Las juventudes no se compran el discurso de la serie, lo critican y ahora las generaciones como la Z parecen ser moralinas por rechazar lo que hace unos veinte años se volvió tendencia con personajes como Britney Spears. Los adolescentes parecen haber tomado nota antes que nadie pues dejan el alcohol, miran con recelo la sobreexposición y desconfían del dinero rápido y el sexo como única medida del valor propio. La pedagogía tóxica que Euphoria querría transmitir llega, al final, con varios años de retraso y sin encontrar terreno fértil para que fluya aquella toxicidad.
El dato:
Un nuevo estudio de la plataforma de entretenimiento digital JB.com revela los 10 personajes de televisión que más detesta el público.
Ninguna serie acumula más personajes odiados que Euphoria: Nate, Cassie, Cal y Jules figuran todos en la lista.
La investigación analizó las conversaciones en línea para determinar qué personajes televisivos genera más rechazo. Para cada uno, el estudio midió con qué frecuencia su nombre aparecía junto a palabras negativas como «molesto», «odio» y «peor personaje» en artículos de prensa y redes sociales. También se examinaron los hilos de Reddit para calibrar cuánto rechazo despierta realmente cada protagonista. Nate ocupa el segundo lugar de la lista y es el personaje más detestado de Euphoria. La temporada final de la serie sigue en emisión, y los hilos de Reddit sobre él han sido brutales durante semanas. Su personalidad controladora y abusiva vuelve incómoda cada una de sus escenas, nadie quiere un “Nate” en su vida. En internet ha sido mencionado en 776 mil publicaciones y artículos negativos, lo que lo sitúa cerca de la cima de los más despreciados de la televisión.

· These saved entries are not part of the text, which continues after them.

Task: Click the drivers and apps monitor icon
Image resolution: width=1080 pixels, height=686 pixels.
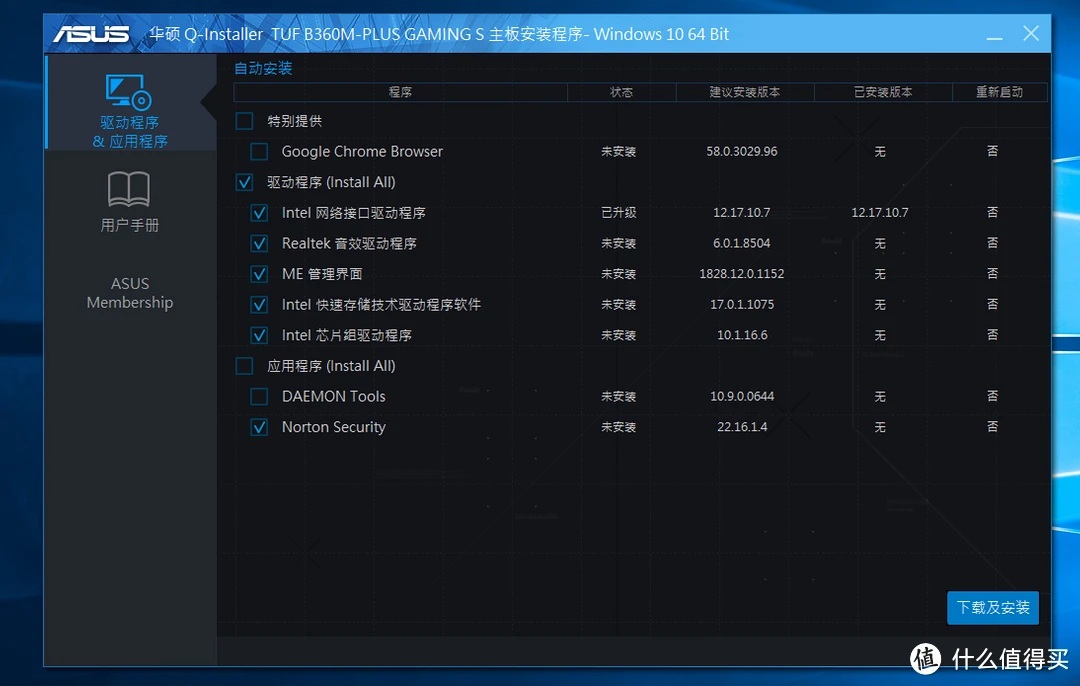Action: (x=129, y=91)
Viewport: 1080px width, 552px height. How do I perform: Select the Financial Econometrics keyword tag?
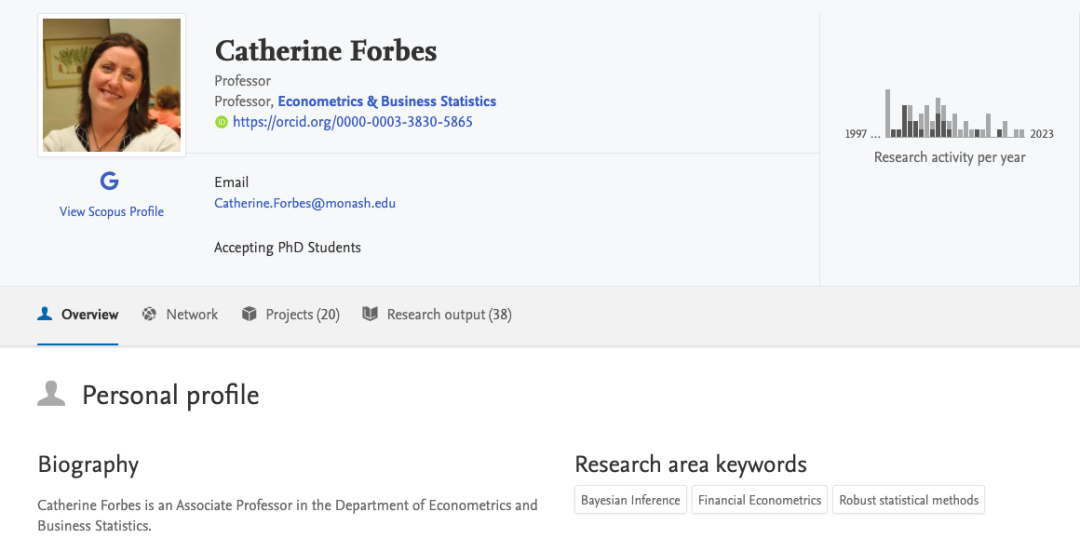[x=759, y=500]
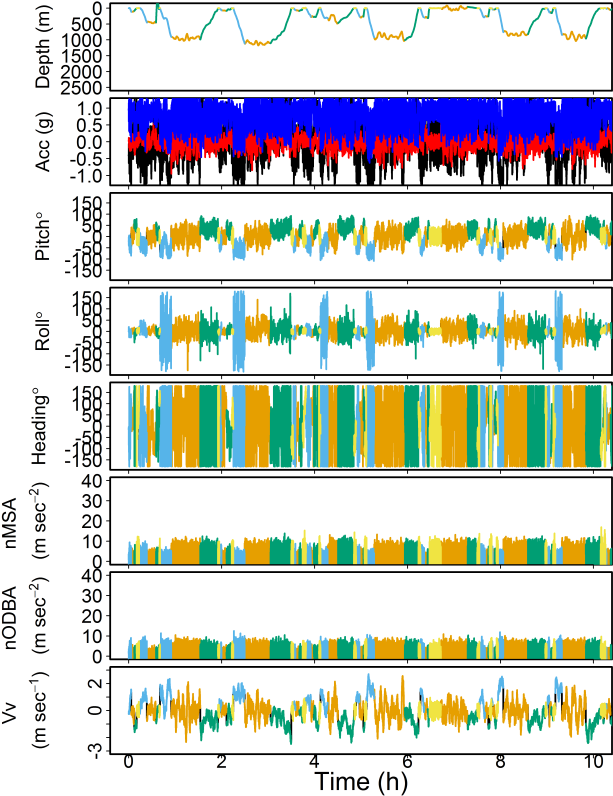Click the Time (h) x-axis title
This screenshot has height=796, width=613.
click(362, 780)
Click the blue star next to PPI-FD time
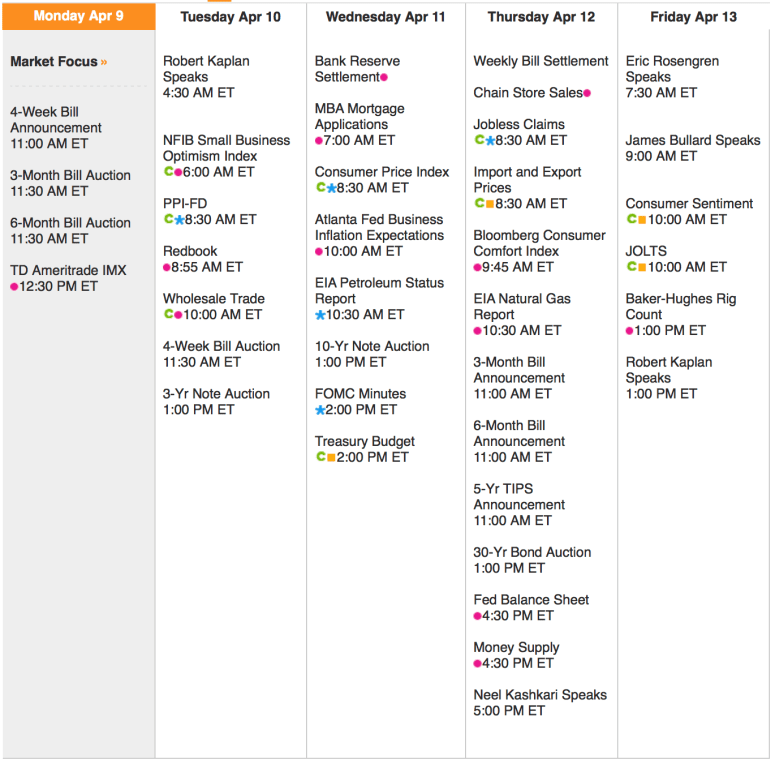 180,220
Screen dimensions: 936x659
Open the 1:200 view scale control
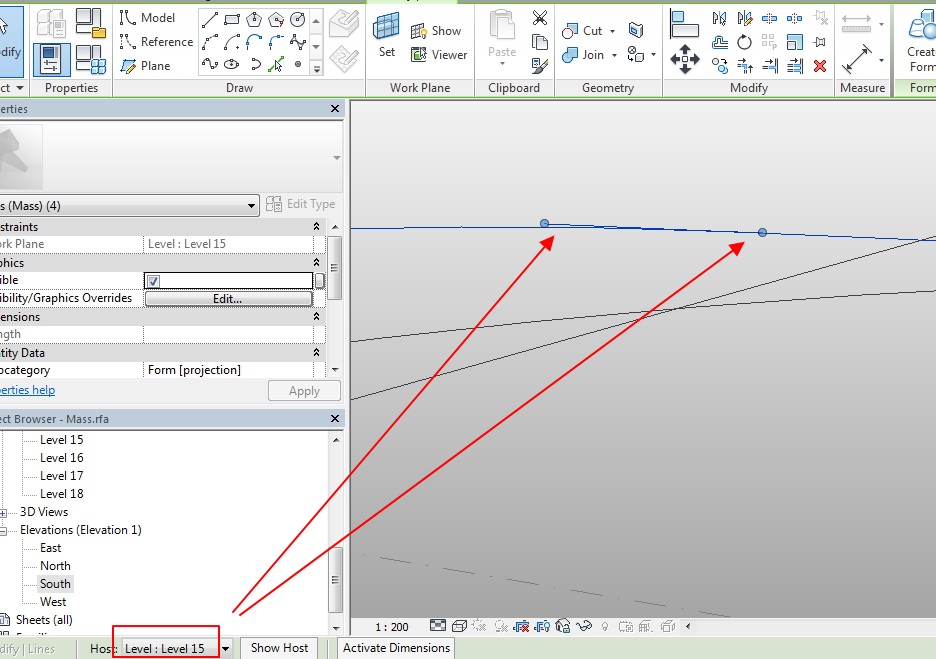tap(390, 625)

Cassie es otra de las protagonistas de Euphoria que el público no soporta. En Reddit la tratan con menos dureza que a Nate, pero aun así recibe mucho odio en línea. La mayoría de los espectadores se volvió en su contra después de que traicionara a su mejor amiga, Maddy, al salir con Nate. Los fans han sido implacables con ella desde aquella ruptura, censurando su comportamiento en más de 1 millón de publicaciones en redes sociales.
Otro fracaso político de norteamérica.